**Tarea asignada a:**
Copia sin cambios solo las líneas de las entradas: comienza en la línea que contiene "Open the 帮助(H)" y termina después de la línea que contiene "Looking at the screenshot, I should (196, 193).", ambas incluidas.

Amos Oz, El mismo mar
Ciertos hombres podrían ser llamados a la poesía sin haber escrito un solo verso en la vida: el mero proceder de sus acciones la evoca. Hombres que invitan a la especulación lírica con sus pasos al borde del abismo, sus luchas desesperadas, su fragua inquieta. Hombres que ignoran a la poesía y sin embargo son poemas sanguinarios con respiración propia. Esta es la historia de uno de ellos. Uno que además vivió signado por su intensa vocación de libertad. Porque, en esencia, esta no es la historia de un pirata, es la historia de un hombre y su destino.
El nuevo mundo era una aventura que tocaba a su fin. Europa masticaba un desarrollo intelectual poco dado a la épica y África continuaba subestimada, ya se sabe, la inercia de la costumbre trocada en desatino. El más temido imperio militar de aquellos tiempos se situaba en Asia, bajo el estricto mando del Gran Mogol Aurangzeb, que centraba sus esfuerzos en la expansión del Islam. Mil barbaridades se comentaban respecto a aquel poderoso tirano, obsesionado con sus caprichos y su particular sentido de la justicia. Las fronteras bien definidas en los mapas, en suma, recortaban la esperanza de trascendentes iniciativas desordenadas. Atrás habían quedado los tiempos de Jamaica y La Tortuga, los bucaneros y Francis Drake. Poco a poco el orden había recortado espacio a los filibusteros, no quedaban cosas que robar ni lugares para esconderse a la justicia de las banderas y al brazo alargado de Aurangzeb. Las naciones dominaban el Caribe. La piratería se iba extinguiendo. Se activaba la nostalgia de un pasado reciente, y así brotaban los recuerdos entre buches de ron. El asalto a Maracaibo y Panamá, la legendaria cofradía de los hermanos de la costa, las fechorías de Morgan. Cánticos de audacia y crueldad que aludían a insólitas aventuras, en labios de viejos lobos de mar con sal en la mirada... Son éstos intervalos aparentemente prescindibles en la historia de la humanidad. Tiempos abocados a la incertidumbre del futuro, poco o más bien nada se salvaría de la quema en la memoria. Nadie sospechó entonces que faltaba un último gran pirata que desafiaría al poder con sus propias armas. Un pirata que, en verdad, luchó siempre por lo que nunca tuvo.

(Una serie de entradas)

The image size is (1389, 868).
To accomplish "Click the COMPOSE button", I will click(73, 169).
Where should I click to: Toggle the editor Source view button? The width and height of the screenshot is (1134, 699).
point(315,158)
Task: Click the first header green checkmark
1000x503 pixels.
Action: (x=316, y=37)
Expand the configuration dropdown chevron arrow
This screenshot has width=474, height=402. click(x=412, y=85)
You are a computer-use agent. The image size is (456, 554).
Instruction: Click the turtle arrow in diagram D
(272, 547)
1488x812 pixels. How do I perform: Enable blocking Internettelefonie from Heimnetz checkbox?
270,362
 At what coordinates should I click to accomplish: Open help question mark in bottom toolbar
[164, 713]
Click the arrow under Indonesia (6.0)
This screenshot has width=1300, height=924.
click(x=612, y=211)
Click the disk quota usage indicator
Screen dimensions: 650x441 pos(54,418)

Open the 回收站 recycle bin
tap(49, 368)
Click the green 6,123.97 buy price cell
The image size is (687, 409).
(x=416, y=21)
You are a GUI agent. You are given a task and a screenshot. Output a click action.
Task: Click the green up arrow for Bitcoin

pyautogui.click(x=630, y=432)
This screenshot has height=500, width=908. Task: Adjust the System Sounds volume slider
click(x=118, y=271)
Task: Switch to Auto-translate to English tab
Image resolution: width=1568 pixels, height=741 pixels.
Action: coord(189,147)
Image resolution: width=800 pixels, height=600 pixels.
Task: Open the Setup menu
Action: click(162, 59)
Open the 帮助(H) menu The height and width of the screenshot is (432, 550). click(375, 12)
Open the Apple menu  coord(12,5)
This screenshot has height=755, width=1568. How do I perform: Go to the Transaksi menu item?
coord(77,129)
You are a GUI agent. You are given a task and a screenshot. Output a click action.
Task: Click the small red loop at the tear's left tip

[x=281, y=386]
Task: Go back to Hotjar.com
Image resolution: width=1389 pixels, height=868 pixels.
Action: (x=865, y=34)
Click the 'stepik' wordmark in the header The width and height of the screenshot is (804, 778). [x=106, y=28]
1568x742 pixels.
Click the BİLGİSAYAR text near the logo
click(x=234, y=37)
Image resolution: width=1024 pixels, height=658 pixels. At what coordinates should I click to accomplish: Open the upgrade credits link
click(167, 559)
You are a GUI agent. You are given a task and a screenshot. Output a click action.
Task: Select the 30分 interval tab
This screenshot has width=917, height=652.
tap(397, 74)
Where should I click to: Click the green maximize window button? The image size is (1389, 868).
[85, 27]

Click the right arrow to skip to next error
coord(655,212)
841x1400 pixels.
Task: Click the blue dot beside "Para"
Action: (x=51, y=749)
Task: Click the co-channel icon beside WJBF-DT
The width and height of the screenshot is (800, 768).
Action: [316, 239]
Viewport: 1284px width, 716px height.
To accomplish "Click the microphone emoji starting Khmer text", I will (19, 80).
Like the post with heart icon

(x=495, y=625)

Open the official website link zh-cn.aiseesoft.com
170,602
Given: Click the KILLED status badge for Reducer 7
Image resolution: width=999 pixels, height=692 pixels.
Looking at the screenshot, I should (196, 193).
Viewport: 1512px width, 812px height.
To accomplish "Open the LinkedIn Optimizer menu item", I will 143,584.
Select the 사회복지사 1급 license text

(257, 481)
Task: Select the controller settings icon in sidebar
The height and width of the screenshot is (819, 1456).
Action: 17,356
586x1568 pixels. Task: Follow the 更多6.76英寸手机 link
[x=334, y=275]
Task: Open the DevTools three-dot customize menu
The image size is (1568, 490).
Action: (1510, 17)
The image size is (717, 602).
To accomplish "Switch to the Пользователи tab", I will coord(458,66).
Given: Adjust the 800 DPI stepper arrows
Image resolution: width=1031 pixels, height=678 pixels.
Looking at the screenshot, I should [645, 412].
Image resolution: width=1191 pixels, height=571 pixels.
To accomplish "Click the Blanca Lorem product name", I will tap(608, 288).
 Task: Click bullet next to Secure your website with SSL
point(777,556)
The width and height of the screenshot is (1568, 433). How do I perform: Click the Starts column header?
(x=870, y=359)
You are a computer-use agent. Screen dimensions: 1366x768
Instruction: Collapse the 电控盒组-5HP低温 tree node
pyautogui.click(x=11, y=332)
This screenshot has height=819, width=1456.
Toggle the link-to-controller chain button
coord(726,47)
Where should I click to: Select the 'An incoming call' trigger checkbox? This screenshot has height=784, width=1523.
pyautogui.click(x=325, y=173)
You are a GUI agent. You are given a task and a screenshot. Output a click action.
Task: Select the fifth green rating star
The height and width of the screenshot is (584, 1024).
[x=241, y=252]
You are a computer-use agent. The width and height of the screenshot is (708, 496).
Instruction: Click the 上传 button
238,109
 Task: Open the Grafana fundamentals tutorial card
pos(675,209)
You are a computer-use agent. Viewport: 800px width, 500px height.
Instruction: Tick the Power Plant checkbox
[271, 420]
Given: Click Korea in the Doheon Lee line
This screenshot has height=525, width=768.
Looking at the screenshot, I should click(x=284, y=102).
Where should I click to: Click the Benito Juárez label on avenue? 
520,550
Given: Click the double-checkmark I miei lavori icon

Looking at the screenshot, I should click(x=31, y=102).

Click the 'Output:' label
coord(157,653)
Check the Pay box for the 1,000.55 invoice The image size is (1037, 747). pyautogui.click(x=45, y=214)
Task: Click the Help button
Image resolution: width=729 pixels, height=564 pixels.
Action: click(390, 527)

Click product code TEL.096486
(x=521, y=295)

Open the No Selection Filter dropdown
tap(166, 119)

**Tarea asignada b:**
Reproduce literalmente un fragmento del texto sobre el último gran pirata: empieza en las palabras "Amos Oz, El" y detente después de "y su destino.".

**Resultado a:**
Open the 帮助(H) menu The height and width of the screenshot is (432, 550). click(375, 12)
Open the Apple menu  coord(12,5)
This screenshot has height=755, width=1568. How do I perform: Go to the Transaksi menu item?
coord(77,129)
You are a GUI agent. You are given a task and a screenshot. Output a click action.
Task: Click the small red loop at the tear's left tip

[x=281, y=386]
Task: Go back to Hotjar.com
Image resolution: width=1389 pixels, height=868 pixels.
Action: (x=865, y=34)
Click the 'stepik' wordmark in the header The width and height of the screenshot is (804, 778). [x=106, y=28]
1568x742 pixels.
Click the BİLGİSAYAR text near the logo
click(x=234, y=37)
Image resolution: width=1024 pixels, height=658 pixels. At what coordinates should I click to accomplish: Open the upgrade credits link
click(167, 559)
You are a GUI agent. You are given a task and a screenshot. Output a click action.
Task: Select the 30分 interval tab
This screenshot has width=917, height=652.
tap(397, 74)
Where should I click to: Click the green maximize window button? The image size is (1389, 868).
[85, 27]

Click the right arrow to skip to next error
coord(655,212)
841x1400 pixels.
Task: Click the blue dot beside "Para"
Action: (x=51, y=749)
Task: Click the co-channel icon beside WJBF-DT
The width and height of the screenshot is (800, 768).
Action: [316, 239]
Viewport: 1284px width, 716px height.
To accomplish "Click the microphone emoji starting Khmer text", I will (19, 80).
Like the post with heart icon

(x=495, y=625)

Open the official website link zh-cn.aiseesoft.com
170,602
Given: Click the KILLED status badge for Reducer 7
Image resolution: width=999 pixels, height=692 pixels.
Looking at the screenshot, I should (196, 193).

**Resultado b:**
Amos Oz, El mismo mar
Ciertos hombres podrían ser llamados a la poesía sin haber escrito un solo verso en la vida: el mero proceder de sus acciones la evoca. Hombres que invitan a la especulación lírica con sus pasos al borde del abismo, sus luchas desesperadas, su fragua inquieta. Hombres que ignoran a la poesía y sin embargo son poemas sanguinarios con respiración propia. Esta es la historia de uno de ellos. Uno que además vivió signado por su intensa vocación de libertad. Porque, en esencia, esta no es la historia de un pirata, es la historia de un hombre y su destino.